Limits on government lending

The earliest central banks existed largely to help governments finance wars. Today, the calculus is reversed: constraining how much central banks can lend to governments is now considered essential to protecting price stability against the pressures of unchecked fiscal spending.

History offers cautionary examples. In the 1960s and 1970s, Latin American central banks routinely printed money to fund government programs — a practice that unleashed rampant inflation without delivering the promised gains in economic growth or political stability.

In the developing world today, strict limits on government lending are strongly associated with lower inflation. Central banks that enjoy genuine independence can refuse a government's financing requests outright or set the terms on which loans are extended.

Even so, nearly 40 countries have over the past two decades weakened their central banks' capacity to restrict government borrowing. In the more extreme cases — Belarus, Ecuador, and even New Zealand among them — central banks have effectively been repositioned as potential government financiers.

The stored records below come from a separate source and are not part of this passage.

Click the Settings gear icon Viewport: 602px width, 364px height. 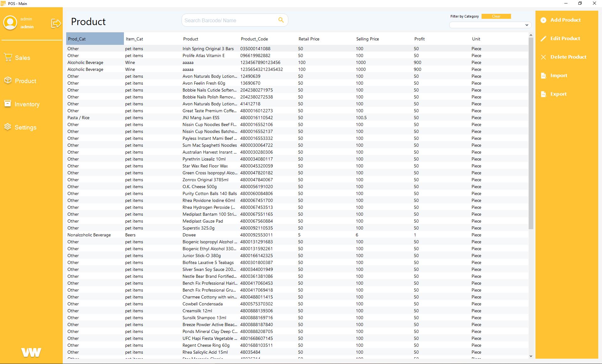coord(8,127)
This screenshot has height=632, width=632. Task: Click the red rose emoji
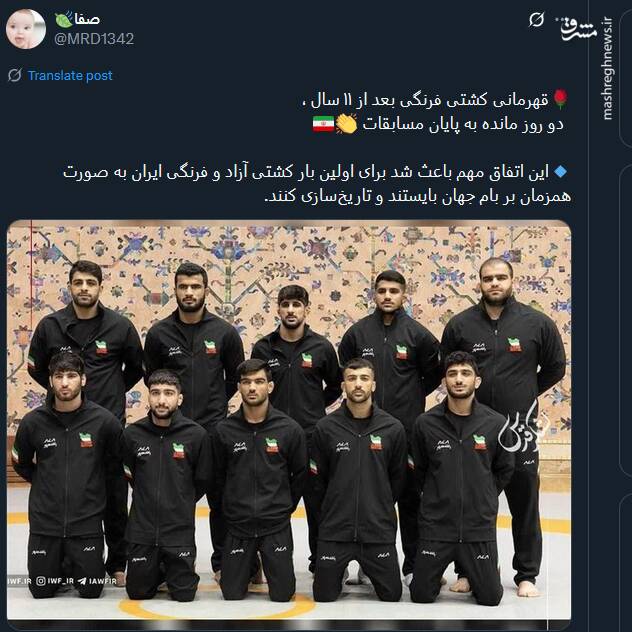(560, 99)
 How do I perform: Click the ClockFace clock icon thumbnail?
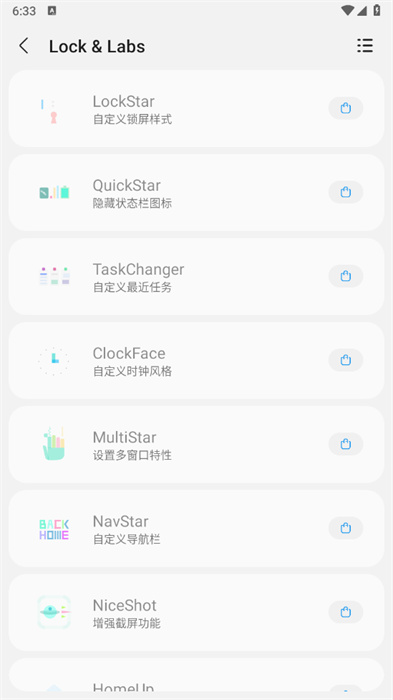pyautogui.click(x=54, y=360)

Scapegoating central bankers

In recent years, governments have sought to sway central banks through a range of tactics: lobbying publicly for lower interest rates, issuing statements that criticize monetary policy, and summoning central bank leadership for politically charged meetings.

Paradoxically, the same politicians applying that pressure have also blamed central bankers for a litany of failures: failing to foresee the 2007–09 financial crisis; overstepping their authority through quantitative easing; and generating sweeping inequality or financial instability in their efforts to stabilize the banking sector.

Since mid-2021, major central banks have struggled to contain inflation, giving populist and antidemocratic politicians fresh ammunition to question the value of keeping monetary policy at arm's length from government.

But history is unambiguous: undermining central bank independence — particularly in the name of forcing interest rate cuts to juice the economy, as President Trump has pursued by threatening to dismiss the Fed chair and attempting to remove a member of the Board of Governors — is a reliable path to higher inflation, not lower.

This is an updated version of an article that was originally published on June 14, 2024.

The Conversation

The authors do not work for, consult, own shares in or receive funding from any company or organization that would benefit from this article, and have disclosed no relevant affiliations beyond their academic appointment.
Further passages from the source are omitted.